30.000 marcharon por aborto legal
Una verdadera marea verde marchó por el centro del balneario bonaerense de Mar del Plata, cuando concluyeron los debates en los múltiples talleres que ofreció el XX Encuentro Nacional de Mujeres argentinas. No en todos se habló de aborto ni de educación sexual, los temas fueron muy diversos. Pero a la hora de marchar, ninguna dudó del motivo. Aunque el coro de voces también gritó consignas contra la próxima visita de George W. Bush a esa ciudad, la demanda de aborto legal, seguro y gratuito unificó la multitudinaria marcha, seguida por la de libertad para Romina Tejerina, la joven jujeña que mató a su hija recién parida, fruto de una violación.
«Cómo podría estar tan cohesionado el reclamo por el derecho al aborto, la educación sexual y la libertad de Romina Tejerina si la mayoría no reconociera en su cuerpo y en su historia las razones de ese reclamo?» lanza la periodista Marta Dillon en el Diario argentino «Página 12″.

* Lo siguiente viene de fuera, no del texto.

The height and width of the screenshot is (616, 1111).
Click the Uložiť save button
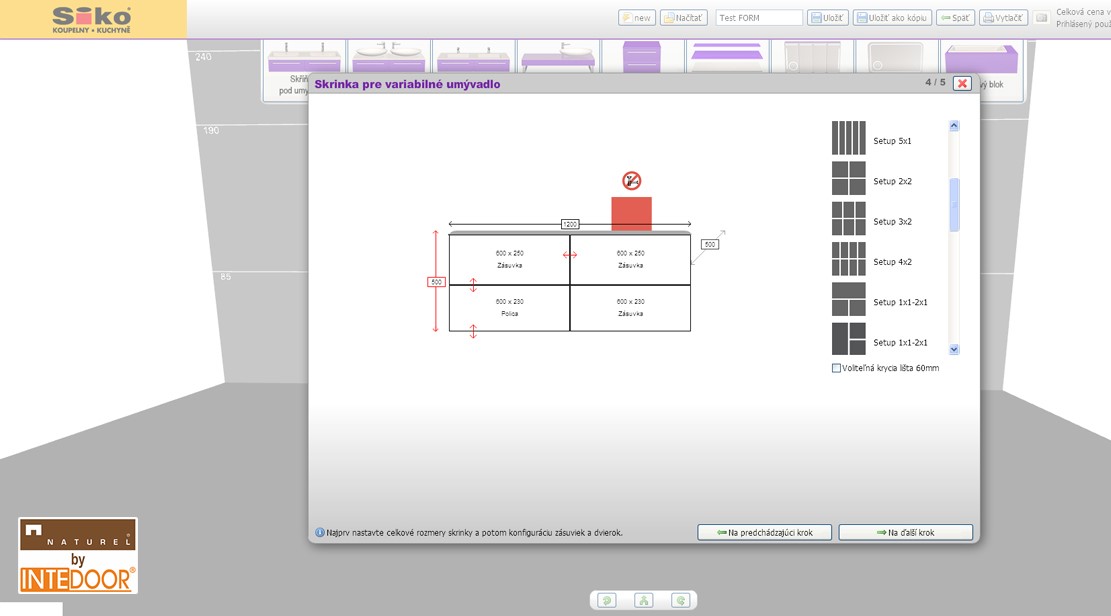(828, 18)
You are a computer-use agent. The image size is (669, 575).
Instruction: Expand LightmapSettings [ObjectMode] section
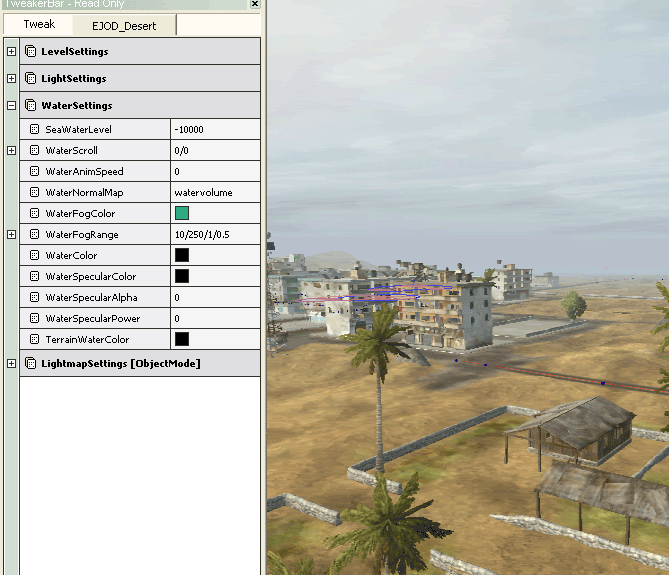coord(11,363)
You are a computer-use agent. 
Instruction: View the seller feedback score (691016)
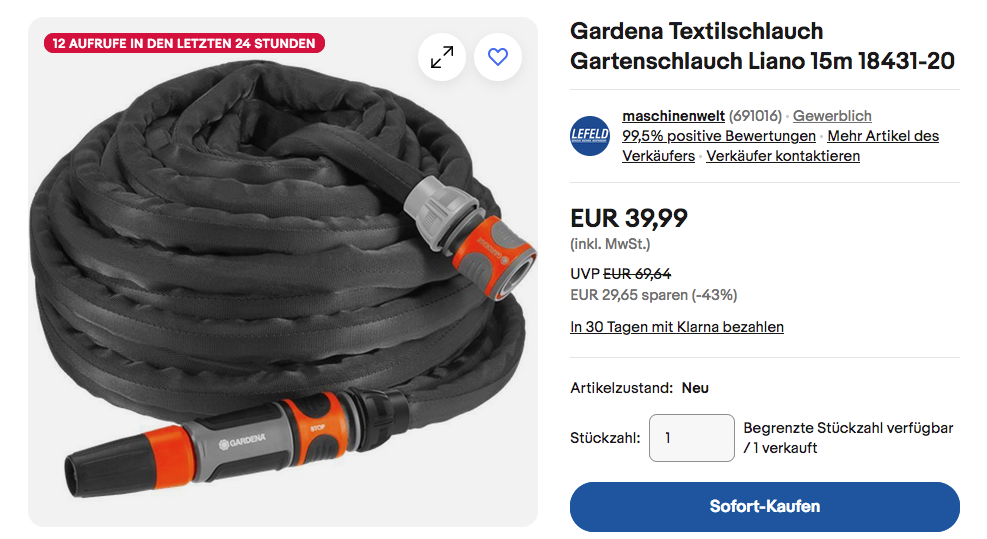[x=755, y=116]
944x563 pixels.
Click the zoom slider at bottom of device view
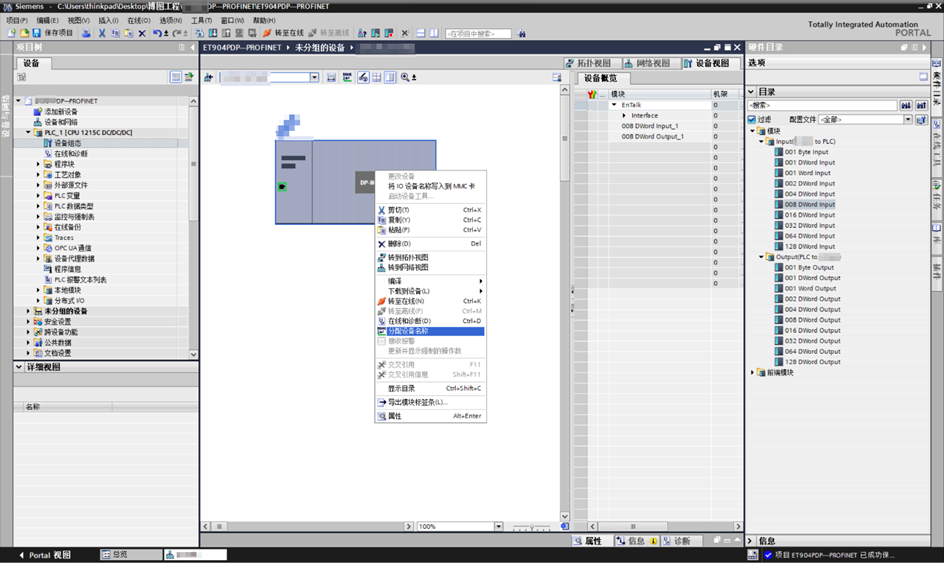coord(532,527)
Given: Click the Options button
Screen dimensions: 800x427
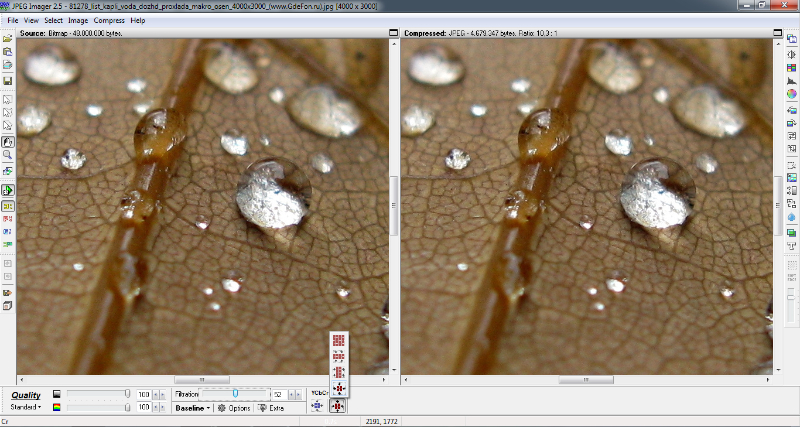Looking at the screenshot, I should point(233,408).
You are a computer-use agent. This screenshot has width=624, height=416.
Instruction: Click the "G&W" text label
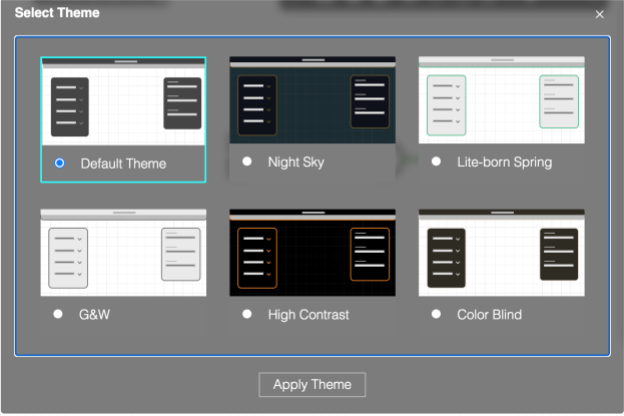pos(94,315)
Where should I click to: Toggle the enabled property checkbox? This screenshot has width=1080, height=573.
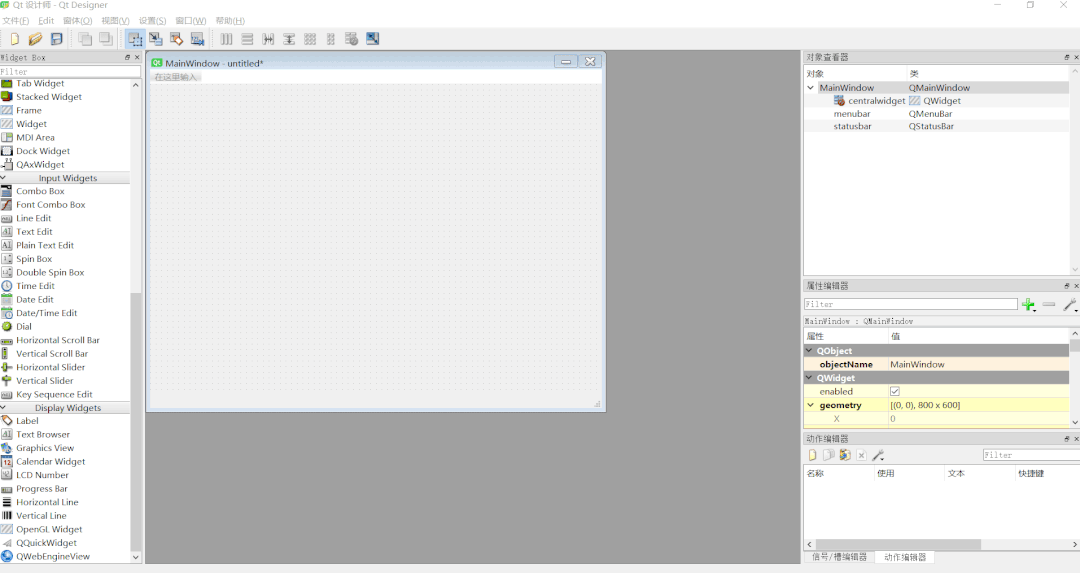[895, 391]
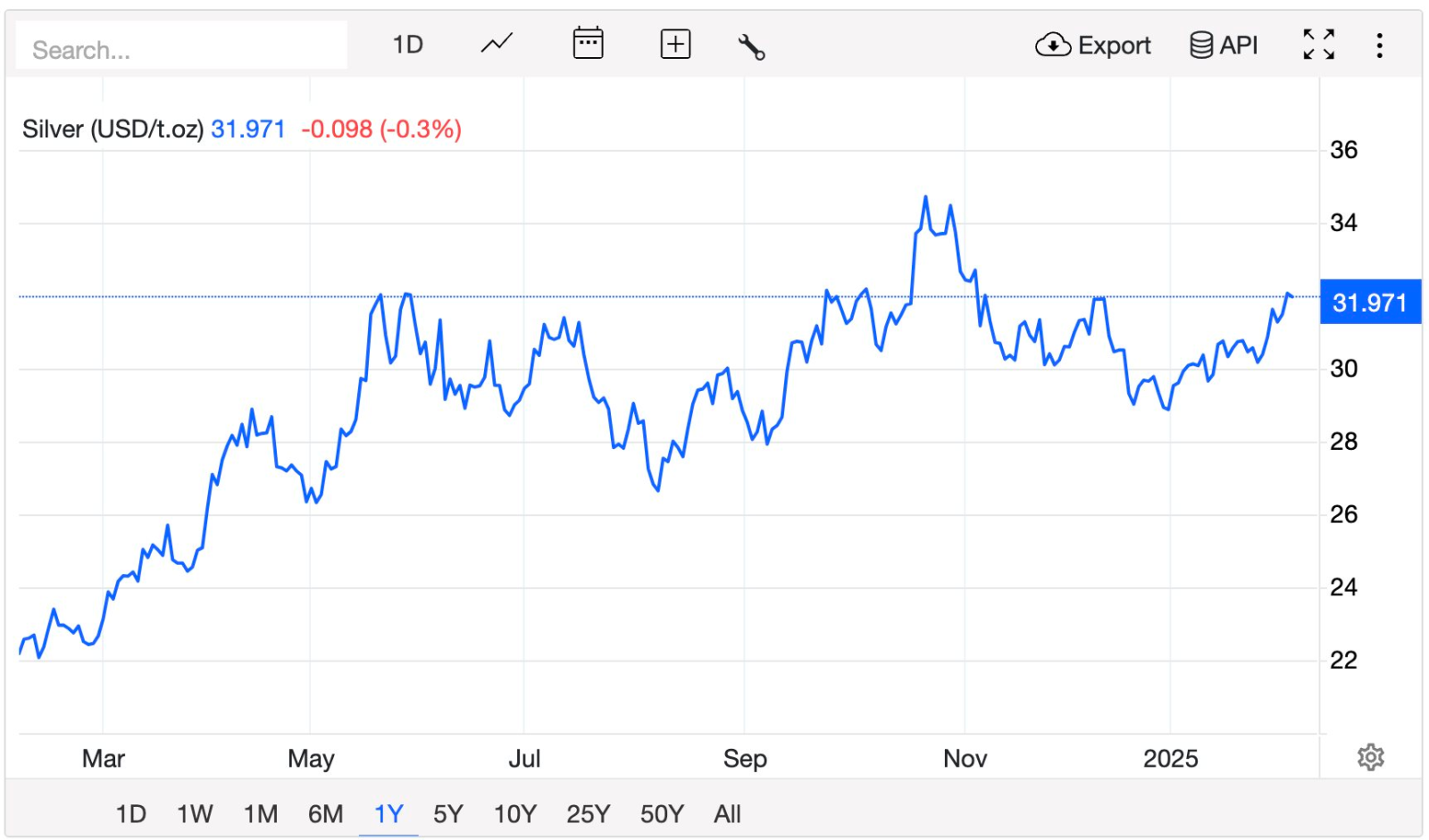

Dillon también cuenta que si bien se procuró evitar encontronazos con la oposición católica que había frecuentado y procurado obstaculizar los talleres, la coincidencia se dio al pasar la marcha frente a la Catedral marplatense: «Justo en el momento en que empezaba a escucharse el carnavalito que dice que si el ´Papa fuera mujer, el aborto sería legal´ unas ciento cincuenta personas, la mayoría varones adolescentes, empezaron a rezar el Padre Nuestro casi como si quisieran pronunciar un conjuro, un exhorcismo». Sus voces empezaron a perderse a medida que iba llegando la «marea verde», es decir las más de 30.000 mujeres procedentes de distintos lugares de Argentina, y de la más diversa condición social.
Otra estrategia de los sectores católicos fundamentalistas fue exigir la introducción de su posición en las conclusiones del encuentro, pero sin indicación de su carácter de minoritaria. Y una tercera, judicializar la discusión, por ejemplo amenazando con juicio por apología del delito a la coordinadora de uno de los talleres de Anticoncepción y Aborto que permitió que se explicara el uso correcto del misoprostol, una droga utilizada para úlceras gástricas que puede producir abortos en las ocho primeras semanas de la gestación. No faltaron tampoco denuncias por supuestas agresiones en la comisaría local, que no prosperaron pese a los dudosos testigos propuestos (entre otros, hombres que nunca pudieron haber estado en el lugar de los hechos alegados, es decir, en los talleres que eran exclusivamente para mujeres).